私にはまったく関係ない事だと思っていた。


数年の間にボーナスが20万以上でた事もあった。

母にもYにも言わなかった。

返金として10万円振り込んだ。

Yが突然、「ボーナスの明細見たんだけど俺の借金返済にまわせる分あるよね?これ払ってよ」と大量の督促状を渡してきた。
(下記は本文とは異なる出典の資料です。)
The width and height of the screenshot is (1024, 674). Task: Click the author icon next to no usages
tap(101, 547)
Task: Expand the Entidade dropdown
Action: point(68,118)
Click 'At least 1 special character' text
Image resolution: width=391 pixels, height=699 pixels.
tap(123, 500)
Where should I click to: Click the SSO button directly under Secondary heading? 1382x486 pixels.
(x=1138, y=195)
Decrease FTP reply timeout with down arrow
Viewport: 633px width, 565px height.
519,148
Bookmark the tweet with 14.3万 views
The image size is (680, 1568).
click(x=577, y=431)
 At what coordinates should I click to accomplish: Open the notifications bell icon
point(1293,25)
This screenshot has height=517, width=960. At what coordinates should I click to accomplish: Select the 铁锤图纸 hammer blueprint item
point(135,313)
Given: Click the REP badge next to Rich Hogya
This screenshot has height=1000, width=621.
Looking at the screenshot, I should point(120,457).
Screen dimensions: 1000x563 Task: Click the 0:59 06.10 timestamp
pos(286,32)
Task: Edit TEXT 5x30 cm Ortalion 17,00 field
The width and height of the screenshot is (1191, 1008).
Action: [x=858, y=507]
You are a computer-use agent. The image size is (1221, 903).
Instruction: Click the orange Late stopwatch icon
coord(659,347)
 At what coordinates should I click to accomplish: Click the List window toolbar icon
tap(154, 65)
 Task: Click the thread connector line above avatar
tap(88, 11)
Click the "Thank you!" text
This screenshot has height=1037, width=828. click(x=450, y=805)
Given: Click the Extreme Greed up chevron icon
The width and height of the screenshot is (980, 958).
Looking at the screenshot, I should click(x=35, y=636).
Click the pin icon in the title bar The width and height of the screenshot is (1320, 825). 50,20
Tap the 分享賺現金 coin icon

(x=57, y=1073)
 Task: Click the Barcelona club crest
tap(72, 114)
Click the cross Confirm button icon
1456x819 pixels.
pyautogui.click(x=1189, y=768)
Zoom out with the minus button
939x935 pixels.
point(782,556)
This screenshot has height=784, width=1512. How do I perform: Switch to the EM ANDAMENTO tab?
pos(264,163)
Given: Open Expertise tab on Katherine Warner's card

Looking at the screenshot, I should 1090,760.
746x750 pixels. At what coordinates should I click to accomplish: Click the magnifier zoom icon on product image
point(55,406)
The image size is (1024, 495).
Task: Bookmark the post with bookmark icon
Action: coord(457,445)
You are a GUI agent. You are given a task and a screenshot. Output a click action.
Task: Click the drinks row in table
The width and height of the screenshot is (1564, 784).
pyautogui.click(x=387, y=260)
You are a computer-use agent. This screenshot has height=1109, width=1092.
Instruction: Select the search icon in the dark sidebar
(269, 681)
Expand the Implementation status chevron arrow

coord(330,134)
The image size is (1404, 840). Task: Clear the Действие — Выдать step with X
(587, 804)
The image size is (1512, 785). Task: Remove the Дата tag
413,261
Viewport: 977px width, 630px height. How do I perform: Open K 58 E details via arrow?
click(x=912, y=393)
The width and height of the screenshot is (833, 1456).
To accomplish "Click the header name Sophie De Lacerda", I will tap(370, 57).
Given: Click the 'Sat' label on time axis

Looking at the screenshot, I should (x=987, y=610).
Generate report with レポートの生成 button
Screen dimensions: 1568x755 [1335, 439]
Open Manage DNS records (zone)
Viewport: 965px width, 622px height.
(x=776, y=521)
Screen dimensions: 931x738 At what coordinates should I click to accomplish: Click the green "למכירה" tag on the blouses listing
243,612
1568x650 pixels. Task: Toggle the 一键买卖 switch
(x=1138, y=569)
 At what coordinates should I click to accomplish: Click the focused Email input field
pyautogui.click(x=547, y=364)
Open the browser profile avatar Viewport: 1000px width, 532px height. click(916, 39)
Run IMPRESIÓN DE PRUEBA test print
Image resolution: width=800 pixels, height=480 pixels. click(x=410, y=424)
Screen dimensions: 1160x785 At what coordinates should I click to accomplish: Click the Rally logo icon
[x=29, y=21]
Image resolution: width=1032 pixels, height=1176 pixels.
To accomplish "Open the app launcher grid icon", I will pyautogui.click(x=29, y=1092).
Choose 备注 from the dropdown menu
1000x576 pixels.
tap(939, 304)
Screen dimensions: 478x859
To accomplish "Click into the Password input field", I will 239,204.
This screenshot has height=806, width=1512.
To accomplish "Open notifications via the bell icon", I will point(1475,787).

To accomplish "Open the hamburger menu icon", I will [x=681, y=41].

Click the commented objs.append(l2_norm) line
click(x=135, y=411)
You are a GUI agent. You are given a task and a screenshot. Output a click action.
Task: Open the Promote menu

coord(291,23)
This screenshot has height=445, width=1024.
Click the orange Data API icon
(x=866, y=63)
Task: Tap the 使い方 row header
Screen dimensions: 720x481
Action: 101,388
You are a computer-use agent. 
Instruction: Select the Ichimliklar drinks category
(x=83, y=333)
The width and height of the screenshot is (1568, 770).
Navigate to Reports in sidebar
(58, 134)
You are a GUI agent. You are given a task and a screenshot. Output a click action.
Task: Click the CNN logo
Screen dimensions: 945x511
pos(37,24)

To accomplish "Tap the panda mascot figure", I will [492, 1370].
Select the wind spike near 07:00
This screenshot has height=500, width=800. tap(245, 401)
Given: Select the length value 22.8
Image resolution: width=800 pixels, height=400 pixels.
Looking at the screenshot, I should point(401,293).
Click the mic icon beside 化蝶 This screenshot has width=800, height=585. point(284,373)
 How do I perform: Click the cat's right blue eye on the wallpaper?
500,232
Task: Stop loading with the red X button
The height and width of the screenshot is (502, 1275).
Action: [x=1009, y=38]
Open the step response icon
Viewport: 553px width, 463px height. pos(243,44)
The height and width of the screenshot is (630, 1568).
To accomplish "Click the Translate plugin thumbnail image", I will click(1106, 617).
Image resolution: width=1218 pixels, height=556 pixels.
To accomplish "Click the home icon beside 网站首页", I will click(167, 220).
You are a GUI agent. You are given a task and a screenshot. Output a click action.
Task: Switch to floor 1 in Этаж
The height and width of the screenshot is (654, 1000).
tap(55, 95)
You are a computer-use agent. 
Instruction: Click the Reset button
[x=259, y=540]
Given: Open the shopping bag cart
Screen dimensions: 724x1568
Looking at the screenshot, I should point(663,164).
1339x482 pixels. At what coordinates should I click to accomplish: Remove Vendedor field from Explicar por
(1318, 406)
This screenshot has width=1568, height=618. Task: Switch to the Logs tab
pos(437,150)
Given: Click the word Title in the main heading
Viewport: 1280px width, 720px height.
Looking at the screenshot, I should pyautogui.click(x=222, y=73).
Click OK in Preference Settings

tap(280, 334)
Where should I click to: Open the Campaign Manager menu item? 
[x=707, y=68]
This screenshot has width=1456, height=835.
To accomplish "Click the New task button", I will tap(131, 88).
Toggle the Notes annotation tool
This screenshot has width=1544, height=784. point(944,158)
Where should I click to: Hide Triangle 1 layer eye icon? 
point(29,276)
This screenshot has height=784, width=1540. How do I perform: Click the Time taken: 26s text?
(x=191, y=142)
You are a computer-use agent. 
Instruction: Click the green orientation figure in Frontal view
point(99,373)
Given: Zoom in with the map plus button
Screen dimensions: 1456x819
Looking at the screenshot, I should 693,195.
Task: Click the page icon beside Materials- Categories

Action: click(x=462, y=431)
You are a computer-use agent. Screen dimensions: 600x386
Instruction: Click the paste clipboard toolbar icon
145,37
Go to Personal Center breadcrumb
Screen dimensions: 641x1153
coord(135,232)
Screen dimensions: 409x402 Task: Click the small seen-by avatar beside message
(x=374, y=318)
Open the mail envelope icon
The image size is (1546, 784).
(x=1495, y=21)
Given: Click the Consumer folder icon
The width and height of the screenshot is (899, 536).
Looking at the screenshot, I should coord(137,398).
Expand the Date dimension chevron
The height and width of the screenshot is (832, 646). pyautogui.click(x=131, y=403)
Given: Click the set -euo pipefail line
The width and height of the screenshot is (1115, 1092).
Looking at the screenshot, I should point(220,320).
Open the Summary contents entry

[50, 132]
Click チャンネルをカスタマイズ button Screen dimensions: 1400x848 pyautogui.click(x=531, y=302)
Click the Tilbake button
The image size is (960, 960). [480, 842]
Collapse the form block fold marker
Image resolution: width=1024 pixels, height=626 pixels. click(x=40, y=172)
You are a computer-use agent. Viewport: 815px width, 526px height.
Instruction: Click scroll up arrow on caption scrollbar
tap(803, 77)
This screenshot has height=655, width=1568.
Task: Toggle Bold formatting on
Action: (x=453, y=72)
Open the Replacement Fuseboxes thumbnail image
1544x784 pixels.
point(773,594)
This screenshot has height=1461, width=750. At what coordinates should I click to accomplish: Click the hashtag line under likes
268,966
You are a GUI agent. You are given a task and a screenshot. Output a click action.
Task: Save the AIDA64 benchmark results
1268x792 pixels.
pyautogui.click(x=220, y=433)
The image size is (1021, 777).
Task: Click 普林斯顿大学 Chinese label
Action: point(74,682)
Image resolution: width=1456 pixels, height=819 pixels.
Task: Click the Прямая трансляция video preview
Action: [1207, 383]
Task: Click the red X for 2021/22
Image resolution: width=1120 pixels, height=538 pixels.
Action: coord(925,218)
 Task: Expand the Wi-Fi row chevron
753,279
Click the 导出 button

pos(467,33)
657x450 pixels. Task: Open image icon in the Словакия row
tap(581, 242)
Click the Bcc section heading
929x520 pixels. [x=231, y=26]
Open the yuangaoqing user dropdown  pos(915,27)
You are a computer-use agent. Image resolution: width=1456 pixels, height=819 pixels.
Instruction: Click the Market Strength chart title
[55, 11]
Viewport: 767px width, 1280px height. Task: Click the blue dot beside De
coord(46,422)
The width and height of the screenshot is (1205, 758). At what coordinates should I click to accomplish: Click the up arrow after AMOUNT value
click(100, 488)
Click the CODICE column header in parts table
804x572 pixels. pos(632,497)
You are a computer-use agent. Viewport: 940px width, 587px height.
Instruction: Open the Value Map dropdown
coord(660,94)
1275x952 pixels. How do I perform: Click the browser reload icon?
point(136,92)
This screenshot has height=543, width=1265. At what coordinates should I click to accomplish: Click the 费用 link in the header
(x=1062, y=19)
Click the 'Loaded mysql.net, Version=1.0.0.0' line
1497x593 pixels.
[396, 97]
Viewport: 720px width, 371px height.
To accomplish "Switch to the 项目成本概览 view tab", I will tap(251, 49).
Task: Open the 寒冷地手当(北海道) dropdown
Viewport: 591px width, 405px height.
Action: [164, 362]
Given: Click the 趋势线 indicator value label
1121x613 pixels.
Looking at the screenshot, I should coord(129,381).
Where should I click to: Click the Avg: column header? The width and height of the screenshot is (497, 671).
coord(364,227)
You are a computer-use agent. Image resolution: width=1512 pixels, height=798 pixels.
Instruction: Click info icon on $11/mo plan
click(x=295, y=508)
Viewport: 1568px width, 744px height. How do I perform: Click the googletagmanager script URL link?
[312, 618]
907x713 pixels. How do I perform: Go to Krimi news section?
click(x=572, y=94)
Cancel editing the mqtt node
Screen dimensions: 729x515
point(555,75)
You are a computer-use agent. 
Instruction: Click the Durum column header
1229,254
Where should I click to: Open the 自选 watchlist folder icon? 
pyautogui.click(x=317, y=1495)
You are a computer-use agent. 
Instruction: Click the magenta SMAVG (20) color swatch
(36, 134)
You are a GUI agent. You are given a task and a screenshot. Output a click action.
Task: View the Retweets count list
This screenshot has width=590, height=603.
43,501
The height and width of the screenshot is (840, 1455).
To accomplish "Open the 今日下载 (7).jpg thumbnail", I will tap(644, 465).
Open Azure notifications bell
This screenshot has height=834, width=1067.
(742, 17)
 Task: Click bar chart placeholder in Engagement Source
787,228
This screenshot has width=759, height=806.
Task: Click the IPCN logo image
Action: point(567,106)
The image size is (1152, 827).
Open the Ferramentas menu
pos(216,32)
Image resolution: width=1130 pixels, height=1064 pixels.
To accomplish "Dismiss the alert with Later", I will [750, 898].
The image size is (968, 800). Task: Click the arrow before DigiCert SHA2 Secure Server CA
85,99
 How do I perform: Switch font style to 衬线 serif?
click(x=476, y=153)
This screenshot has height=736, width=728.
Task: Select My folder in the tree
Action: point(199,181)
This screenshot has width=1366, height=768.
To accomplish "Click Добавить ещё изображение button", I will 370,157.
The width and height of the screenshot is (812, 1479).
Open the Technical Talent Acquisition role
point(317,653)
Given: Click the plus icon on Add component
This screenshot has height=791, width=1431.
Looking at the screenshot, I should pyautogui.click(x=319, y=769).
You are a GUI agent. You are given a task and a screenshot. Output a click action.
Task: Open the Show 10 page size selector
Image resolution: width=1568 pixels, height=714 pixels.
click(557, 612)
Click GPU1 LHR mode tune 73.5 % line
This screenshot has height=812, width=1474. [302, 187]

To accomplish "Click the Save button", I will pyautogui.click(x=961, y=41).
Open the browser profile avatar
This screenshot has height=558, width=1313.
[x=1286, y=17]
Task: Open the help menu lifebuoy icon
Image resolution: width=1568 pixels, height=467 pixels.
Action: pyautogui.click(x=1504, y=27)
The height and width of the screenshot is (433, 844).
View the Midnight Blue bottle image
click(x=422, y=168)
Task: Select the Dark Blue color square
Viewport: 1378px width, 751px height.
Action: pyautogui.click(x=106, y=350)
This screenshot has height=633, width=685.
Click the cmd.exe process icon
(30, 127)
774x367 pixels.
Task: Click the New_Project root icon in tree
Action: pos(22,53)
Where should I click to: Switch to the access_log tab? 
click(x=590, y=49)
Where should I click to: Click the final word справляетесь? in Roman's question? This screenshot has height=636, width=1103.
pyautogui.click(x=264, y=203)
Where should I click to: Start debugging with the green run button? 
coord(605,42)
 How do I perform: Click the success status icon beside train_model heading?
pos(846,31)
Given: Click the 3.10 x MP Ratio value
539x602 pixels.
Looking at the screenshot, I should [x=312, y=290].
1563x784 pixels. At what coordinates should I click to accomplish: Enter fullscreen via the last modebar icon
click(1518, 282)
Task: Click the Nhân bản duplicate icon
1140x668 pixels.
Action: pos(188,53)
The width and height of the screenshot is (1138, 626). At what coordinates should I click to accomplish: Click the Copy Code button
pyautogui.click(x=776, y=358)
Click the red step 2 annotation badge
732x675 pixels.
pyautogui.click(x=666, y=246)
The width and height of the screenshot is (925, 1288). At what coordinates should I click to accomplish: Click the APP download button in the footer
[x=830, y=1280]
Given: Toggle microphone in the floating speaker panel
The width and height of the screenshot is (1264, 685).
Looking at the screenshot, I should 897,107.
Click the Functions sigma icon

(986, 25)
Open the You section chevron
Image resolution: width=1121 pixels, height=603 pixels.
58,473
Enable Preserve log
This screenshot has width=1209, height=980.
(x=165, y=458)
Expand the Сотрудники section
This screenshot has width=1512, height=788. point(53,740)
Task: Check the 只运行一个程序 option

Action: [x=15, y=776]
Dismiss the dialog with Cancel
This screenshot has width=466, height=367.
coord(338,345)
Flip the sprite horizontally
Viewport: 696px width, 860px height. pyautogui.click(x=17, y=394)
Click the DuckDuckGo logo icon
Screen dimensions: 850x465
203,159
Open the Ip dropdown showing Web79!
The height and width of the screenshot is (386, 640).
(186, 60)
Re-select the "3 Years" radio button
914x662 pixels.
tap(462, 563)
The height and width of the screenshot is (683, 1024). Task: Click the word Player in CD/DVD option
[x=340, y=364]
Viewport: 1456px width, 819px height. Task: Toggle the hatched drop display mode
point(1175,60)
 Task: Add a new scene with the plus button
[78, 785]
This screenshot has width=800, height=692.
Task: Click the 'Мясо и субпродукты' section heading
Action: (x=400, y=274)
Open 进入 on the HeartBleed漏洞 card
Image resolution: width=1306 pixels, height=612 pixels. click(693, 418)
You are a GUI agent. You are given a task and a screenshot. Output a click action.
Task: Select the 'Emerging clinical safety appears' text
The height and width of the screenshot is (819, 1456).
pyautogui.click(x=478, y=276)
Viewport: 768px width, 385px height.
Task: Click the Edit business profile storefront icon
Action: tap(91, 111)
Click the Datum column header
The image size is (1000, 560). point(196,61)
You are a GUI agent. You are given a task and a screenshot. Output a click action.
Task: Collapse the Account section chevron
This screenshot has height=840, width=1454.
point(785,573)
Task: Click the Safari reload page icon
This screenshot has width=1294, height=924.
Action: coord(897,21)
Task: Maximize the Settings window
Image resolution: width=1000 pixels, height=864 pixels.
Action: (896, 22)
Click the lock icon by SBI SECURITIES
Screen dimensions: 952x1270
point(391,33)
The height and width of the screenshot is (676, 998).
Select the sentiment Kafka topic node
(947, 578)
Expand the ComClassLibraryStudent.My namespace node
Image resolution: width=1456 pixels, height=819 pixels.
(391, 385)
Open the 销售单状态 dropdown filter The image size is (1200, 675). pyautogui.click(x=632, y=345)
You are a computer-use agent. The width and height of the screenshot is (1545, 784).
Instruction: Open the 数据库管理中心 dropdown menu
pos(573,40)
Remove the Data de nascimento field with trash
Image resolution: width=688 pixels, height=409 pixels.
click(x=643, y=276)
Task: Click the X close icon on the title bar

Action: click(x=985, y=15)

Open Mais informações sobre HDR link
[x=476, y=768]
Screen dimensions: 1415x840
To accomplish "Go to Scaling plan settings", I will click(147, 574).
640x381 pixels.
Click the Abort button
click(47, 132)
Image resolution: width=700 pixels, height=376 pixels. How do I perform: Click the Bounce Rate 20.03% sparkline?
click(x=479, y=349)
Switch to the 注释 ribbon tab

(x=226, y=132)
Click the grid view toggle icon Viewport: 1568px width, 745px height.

私「なんで生活費も貰ってないし、私が作った借金でもないのに私が払わないといけないの?自分で作った借金なんだから自分で払いなよ」

Y「結婚したら所得一緒になるし、結婚してからだと利子で借金増えてるから、今から払うの手伝ってよ」

私「生活費も入れてくれない、物に当たったり、私に暴力をふるったりする人となんて結婚は無理。ずっと別れてって言っているよね?」

Y「だから別れないし結婚もするんだって。結婚したら家も買うから審査通るようにしておいて。俺ブラックリスト載っているから審査通らないから」

私「家なんか欲しくない。固定資産税とか修繕費とか家以外にかかる費用を払うなんて無理でしょ」

Y「それは結婚してから考えればいいでしょ。借金なくなったら生活費入れれるし、だから借金一緒に返済してよ。渡した分は全部Mが支払う分だから」

私「絶対に払わないから。自分で返済してよ。気に入らないなら別れて」

Yはブチ切れ今度は動けなくなるまで、殴る蹴るを続けた。


私は小さい時から変わっていない

いつも暴力に屈してしまう

本当に自分が大嫌いだ


そうしてボーナスや特別手当が出る度に、返金と借金返済にと全額消える事になってしまった。


更に数年後、ニュースで長かった就職氷河期の終わりかと報じていた。

そこから1年働き職業安定所に再度行ってみた。

同じ場所とは思えないぐらい、待合所に人がいなく求人も豊富で給料が爆上げとなっていた。

すぐに転職活動をし、同じ医療系で職場を変えた。